### [What the exercise asks]
Write out once more the lines running from the top of the entries below to the line with "info@hifiobchod.cz (84, 51)", both ends included.

(Stored data entries)
· · · ·
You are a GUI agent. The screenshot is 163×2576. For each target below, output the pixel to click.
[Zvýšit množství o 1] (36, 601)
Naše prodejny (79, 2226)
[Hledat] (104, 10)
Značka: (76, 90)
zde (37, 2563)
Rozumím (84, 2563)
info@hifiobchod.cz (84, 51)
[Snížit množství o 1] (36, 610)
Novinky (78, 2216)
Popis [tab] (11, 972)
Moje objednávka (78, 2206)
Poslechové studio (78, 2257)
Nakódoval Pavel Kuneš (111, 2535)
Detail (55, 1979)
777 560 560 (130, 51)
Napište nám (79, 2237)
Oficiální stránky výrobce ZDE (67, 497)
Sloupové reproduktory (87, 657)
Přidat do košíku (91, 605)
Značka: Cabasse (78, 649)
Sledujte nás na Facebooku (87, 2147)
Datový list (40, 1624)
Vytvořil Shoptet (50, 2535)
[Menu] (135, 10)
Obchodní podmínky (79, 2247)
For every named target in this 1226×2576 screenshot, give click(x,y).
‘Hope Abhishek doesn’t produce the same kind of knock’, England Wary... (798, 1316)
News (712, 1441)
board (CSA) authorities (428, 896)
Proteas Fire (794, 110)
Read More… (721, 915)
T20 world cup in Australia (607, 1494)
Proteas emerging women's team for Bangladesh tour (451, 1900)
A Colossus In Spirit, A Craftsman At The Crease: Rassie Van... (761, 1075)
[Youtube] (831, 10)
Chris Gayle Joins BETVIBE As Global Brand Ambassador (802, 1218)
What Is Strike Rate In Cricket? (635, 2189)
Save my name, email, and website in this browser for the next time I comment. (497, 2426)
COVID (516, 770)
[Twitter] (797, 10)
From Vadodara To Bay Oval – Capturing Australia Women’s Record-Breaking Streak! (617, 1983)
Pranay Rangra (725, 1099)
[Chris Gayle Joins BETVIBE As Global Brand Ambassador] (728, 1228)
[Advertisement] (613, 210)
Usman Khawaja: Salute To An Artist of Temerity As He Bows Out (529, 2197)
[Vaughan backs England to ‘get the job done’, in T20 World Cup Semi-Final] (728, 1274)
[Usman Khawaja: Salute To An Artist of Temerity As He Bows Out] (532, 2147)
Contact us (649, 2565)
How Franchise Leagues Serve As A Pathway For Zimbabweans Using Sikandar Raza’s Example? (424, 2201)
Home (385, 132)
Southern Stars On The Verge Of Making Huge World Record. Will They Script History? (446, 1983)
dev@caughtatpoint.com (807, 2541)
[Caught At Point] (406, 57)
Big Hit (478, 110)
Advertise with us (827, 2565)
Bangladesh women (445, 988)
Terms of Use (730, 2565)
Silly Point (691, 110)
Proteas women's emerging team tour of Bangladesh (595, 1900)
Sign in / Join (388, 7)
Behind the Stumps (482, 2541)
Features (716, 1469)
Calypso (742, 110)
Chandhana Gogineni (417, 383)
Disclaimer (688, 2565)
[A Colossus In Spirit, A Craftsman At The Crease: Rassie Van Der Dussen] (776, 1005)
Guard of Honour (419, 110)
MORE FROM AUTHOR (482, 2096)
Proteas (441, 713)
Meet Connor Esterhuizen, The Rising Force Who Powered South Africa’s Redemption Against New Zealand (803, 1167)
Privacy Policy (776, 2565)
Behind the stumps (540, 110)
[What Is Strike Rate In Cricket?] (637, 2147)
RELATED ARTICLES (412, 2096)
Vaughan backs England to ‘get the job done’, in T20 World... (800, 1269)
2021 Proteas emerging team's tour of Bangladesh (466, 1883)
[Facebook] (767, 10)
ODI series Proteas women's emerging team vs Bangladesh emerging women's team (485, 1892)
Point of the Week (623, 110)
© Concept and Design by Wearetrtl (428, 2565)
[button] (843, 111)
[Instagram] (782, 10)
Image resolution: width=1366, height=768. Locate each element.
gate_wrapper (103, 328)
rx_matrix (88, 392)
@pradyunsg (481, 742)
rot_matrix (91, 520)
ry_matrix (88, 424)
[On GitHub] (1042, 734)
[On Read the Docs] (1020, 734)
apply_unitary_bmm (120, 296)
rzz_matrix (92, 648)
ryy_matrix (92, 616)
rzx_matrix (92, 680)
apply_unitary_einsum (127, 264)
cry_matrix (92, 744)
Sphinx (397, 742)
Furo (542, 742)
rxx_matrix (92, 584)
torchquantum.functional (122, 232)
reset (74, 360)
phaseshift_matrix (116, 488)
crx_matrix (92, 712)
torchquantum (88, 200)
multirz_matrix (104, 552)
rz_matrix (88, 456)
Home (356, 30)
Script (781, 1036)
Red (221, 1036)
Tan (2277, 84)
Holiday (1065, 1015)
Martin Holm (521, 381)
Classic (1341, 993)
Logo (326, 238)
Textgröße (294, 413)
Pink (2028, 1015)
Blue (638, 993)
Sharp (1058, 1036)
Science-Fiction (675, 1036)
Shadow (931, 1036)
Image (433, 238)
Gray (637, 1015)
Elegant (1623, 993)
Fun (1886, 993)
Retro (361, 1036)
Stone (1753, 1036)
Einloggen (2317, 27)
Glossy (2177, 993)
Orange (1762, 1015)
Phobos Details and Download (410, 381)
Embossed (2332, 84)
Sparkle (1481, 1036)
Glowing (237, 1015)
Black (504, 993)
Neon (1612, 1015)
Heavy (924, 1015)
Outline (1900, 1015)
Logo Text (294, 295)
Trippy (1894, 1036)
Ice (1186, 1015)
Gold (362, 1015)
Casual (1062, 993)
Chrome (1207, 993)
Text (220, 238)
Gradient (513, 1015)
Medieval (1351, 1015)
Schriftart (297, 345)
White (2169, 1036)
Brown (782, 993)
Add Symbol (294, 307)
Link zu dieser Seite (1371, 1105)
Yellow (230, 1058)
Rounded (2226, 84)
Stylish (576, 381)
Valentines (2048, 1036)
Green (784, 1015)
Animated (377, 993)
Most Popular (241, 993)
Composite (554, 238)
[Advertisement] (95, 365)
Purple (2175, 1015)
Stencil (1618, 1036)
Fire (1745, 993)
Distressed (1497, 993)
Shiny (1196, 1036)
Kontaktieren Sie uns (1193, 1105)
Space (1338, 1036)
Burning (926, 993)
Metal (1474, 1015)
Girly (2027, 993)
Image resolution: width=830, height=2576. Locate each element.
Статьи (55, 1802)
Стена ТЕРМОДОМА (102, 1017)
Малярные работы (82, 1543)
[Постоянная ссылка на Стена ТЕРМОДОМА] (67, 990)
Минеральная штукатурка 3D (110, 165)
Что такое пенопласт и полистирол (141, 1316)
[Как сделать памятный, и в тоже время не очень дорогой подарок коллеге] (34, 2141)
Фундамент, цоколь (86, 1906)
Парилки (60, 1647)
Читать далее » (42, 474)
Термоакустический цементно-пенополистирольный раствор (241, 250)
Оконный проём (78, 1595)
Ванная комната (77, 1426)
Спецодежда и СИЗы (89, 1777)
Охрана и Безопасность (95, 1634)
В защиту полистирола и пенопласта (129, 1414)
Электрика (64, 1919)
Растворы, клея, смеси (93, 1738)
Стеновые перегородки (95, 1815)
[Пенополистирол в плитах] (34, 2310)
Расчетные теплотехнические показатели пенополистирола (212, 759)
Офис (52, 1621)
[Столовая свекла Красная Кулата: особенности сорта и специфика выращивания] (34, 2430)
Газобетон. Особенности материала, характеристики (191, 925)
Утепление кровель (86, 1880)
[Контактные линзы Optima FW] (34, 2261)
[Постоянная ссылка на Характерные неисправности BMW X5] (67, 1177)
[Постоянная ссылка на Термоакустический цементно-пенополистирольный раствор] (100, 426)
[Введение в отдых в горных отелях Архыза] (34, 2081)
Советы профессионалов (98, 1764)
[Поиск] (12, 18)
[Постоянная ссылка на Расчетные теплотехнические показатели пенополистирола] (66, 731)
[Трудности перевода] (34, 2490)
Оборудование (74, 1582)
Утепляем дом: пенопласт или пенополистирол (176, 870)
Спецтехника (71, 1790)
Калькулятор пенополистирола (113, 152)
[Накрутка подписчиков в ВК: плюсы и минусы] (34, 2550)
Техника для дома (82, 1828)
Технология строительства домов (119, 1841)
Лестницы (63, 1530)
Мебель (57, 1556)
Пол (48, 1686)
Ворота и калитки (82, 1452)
· · · ·
### [Answer area]
You are a GUI agent. The screenshot is 163×2576. For each target below, output the pixel to click.
[Zvýšit množství o 1] (36, 601)
Naše prodejny (79, 2226)
[Hledat] (104, 10)
Značka: (76, 90)
zde (37, 2563)
Rozumím (84, 2563)
info@hifiobchod.cz (84, 51)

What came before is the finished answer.